When both pills are used for pregnancies of up to 10 weeks, the pills are 98 percent effective. When misoprostol is taken alone, it is around 80 percent effective. Dr. Aiken’s research on self-managed abortions in Ireland found that widespread use of mail-order pills was as safe and effective as the use of pills administered in a doctor’s office. A small percentage of women developed bleeding or infections that required follow-up medical care.
Aid Access, a service started by a Dutch doctor, offers online counseling with a doctor along with mail-order abortion pills; it entered the United States last year. Other websites also ship the pills to the United States. A study last year in the journal Contraception and (separately) a New York Times columnist tested pills from online vendors and found that the drugs were real.
The people least likely to have easy, affordable access to an abortion clinic tend to be poor and to live in states that have restricted abortion. For them, traveling to the nearest clinic can seem insurmountable.
But there’s evidence that even some people with easy access to a clinic are buying and taking pills on their own, for reasons like privacy or cost. Aid Access requests a $90 donation for the pills and medical counseling. Other sites charge around $200 for the medications. A typical clinic-based medication abortion costs around $500, according to Guttmacher, and is only sometimes covered by health insurance.
Awareness of the option appears to be spreading, as women share their experiences on Reddit and other online forums. Proponents have started sites explaining how to get the pills — and the medical and legal issues involved.
The new Guttmacher report found that in-clinic abortions declined by 7 percent between 2014 and 2017, and cited increased use of contraception as a major reason. Rachel Jones, a physician and the lead Guttmacher researcher on this week’s report, said she thought self-managed abortions were still fairly marginal, but the report mentioned them as a factor for the first time. Other experts said they might be common enough to erase some of the recent measured reduction.

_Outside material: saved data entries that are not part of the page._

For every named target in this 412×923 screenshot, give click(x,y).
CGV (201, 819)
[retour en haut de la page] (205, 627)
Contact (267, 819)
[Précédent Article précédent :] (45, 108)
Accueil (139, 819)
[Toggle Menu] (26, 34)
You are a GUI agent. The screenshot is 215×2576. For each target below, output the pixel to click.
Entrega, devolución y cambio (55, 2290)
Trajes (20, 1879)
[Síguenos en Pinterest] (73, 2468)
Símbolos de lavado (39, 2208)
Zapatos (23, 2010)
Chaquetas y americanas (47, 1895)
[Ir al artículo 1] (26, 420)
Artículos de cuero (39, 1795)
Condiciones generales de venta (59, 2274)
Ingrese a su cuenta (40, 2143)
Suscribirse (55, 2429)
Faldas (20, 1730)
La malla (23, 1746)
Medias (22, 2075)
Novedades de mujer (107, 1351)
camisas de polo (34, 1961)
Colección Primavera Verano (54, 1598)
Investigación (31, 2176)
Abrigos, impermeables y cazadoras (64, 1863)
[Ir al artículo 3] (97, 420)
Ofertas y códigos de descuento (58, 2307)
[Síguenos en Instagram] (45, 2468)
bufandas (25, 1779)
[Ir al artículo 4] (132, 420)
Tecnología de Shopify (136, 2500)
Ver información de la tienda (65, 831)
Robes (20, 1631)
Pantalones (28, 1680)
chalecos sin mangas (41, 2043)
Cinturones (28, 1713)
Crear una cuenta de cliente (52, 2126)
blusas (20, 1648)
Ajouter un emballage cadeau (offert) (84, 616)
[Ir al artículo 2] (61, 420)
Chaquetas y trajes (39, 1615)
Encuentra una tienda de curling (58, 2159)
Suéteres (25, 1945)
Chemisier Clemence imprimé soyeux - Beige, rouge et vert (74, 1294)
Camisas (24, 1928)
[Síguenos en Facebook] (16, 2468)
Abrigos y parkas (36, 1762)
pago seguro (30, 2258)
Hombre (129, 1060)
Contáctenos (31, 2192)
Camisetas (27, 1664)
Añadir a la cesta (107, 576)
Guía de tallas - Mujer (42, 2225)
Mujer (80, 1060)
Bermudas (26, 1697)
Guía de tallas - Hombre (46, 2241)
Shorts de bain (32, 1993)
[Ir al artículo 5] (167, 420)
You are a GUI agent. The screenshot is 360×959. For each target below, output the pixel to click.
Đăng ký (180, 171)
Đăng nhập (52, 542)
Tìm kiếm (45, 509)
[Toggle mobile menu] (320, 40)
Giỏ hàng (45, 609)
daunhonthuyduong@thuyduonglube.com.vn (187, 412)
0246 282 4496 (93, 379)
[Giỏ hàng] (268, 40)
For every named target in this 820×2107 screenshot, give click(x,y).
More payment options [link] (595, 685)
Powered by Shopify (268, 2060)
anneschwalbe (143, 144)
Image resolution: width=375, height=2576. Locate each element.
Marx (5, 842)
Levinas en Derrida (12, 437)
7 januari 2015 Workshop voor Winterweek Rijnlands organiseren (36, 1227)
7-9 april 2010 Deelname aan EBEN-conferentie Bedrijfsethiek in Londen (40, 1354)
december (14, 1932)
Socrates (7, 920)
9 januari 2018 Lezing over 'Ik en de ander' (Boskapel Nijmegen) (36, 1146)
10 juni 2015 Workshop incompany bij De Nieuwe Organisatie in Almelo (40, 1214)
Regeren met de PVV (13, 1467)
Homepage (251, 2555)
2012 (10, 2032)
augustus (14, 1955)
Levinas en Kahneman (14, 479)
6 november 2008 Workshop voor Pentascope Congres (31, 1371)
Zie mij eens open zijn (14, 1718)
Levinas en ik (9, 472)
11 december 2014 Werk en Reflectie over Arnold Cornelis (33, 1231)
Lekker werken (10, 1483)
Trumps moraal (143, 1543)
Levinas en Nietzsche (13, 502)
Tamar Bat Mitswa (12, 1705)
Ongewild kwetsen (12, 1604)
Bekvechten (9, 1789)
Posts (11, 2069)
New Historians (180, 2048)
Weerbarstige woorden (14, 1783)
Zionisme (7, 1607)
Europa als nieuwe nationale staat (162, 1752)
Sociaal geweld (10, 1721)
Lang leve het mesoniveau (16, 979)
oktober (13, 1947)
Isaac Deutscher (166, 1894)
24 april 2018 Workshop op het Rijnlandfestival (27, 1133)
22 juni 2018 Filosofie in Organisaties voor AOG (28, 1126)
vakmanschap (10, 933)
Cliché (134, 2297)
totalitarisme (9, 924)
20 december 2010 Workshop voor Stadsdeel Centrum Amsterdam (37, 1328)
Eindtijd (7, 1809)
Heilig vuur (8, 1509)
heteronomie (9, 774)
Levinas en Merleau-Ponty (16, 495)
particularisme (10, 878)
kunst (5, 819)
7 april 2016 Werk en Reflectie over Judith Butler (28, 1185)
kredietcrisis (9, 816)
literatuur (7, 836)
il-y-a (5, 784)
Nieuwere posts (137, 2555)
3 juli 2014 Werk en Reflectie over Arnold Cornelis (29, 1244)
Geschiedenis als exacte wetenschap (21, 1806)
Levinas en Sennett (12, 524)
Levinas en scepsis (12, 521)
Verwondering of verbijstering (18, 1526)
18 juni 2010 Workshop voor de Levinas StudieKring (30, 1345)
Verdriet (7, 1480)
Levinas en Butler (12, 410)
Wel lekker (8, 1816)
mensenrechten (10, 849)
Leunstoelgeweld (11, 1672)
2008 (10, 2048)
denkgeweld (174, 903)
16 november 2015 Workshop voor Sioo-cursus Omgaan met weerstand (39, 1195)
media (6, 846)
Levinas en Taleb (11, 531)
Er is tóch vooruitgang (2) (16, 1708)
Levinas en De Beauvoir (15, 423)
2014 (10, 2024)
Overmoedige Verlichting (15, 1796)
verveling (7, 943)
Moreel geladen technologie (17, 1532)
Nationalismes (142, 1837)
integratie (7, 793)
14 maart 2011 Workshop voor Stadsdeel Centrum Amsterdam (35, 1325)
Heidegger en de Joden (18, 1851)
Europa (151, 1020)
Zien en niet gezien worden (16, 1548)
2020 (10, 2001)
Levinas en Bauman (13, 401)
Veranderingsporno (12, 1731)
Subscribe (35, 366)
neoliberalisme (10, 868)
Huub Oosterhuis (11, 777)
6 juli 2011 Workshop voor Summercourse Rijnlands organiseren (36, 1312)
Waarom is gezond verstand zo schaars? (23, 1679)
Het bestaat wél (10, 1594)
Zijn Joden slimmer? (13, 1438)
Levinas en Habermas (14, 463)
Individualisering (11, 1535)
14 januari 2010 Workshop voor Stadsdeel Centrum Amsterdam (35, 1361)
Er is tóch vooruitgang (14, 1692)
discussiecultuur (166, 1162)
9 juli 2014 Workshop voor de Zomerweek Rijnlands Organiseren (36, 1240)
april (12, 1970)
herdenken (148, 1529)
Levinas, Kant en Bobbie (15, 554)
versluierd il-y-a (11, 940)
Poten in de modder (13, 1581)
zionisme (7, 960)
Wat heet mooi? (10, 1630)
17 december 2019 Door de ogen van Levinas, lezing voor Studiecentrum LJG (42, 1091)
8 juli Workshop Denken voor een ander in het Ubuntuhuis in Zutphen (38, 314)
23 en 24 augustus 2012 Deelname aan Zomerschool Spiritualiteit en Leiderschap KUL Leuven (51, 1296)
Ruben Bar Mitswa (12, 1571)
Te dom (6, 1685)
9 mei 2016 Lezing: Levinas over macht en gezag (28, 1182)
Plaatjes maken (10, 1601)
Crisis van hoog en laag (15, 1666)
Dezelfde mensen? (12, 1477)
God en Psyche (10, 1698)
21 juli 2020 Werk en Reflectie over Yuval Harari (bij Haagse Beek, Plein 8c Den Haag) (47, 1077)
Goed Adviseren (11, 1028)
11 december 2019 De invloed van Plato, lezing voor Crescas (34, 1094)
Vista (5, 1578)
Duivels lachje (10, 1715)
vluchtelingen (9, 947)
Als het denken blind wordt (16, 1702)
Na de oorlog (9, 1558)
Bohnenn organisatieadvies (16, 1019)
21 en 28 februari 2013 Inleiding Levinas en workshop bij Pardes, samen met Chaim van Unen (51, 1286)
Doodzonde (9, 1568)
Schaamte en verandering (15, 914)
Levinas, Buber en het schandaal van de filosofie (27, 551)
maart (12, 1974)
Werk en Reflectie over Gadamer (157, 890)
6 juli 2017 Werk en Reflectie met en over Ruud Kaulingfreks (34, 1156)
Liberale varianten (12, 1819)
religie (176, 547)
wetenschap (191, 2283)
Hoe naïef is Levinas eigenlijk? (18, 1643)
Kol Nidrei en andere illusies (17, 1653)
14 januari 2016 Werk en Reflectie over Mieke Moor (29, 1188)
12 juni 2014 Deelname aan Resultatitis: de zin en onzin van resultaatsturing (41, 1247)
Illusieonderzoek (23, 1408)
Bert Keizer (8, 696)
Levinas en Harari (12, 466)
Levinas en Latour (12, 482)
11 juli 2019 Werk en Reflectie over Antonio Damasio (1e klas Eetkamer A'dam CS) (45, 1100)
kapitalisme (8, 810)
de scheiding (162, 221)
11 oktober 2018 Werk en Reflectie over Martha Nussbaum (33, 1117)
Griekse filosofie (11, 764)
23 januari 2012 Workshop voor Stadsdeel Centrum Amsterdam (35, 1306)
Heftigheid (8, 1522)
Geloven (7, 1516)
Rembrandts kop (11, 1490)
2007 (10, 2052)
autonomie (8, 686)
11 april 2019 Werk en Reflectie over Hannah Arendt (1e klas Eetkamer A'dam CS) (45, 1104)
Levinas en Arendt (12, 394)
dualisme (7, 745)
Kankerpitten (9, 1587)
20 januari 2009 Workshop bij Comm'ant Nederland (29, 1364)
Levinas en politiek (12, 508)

In a 2017 editorial in the American Journal of Public Health, Diana Greene Foster, a professor at the University of California, San Francisco, said the leading explanations for the drop in abortions — better contraception, less sexual activity among young people, and legal restrictions — didn’t suffice. Women using the most effective forms of contraception, she noted, seemed to come from different demographic subgroups than the groups with the biggest abortion declines.
“The total number of abortions may not be decreasing if women are looking outside the medical system to terminate their pregnancies,” she wrote.
Researchers have tried various ways to measure the practice. They’ve surveyed women about their experiences with self-managed abortions. They’ve counted the sales of abortion pills from Aid Access. And some have looked at related questions, like the frequency of abortion-related web searches.
Survey research found that around 1 percent of women at abortion clinics had tried to end a pregnancy with misoprostol. A broader survey of Texas women found that between 2 percent and 4 percent had attempted to perform an abortion on themselves, though sometimes with other, less effective methods.
Aid Access reported 21,000 requests for medications for self-induced abortions last year, in its first year in the country. Other vendors don’t report sales figures. Plan C, which provides information about self-managed medication abortions, reports about 40,000 online visitors a month.
There is also suggestive evidence from Texas, where a law (since overturned) temporarily imposed strict abortion restrictions. In-clinic abortion rates declined statewide, but fell more sharply close to the Mexican border. It’s an indication, researchers said, that people were probably buying pills in Mexico or ones brought across the border instead of driving hundreds of miles to a clinic.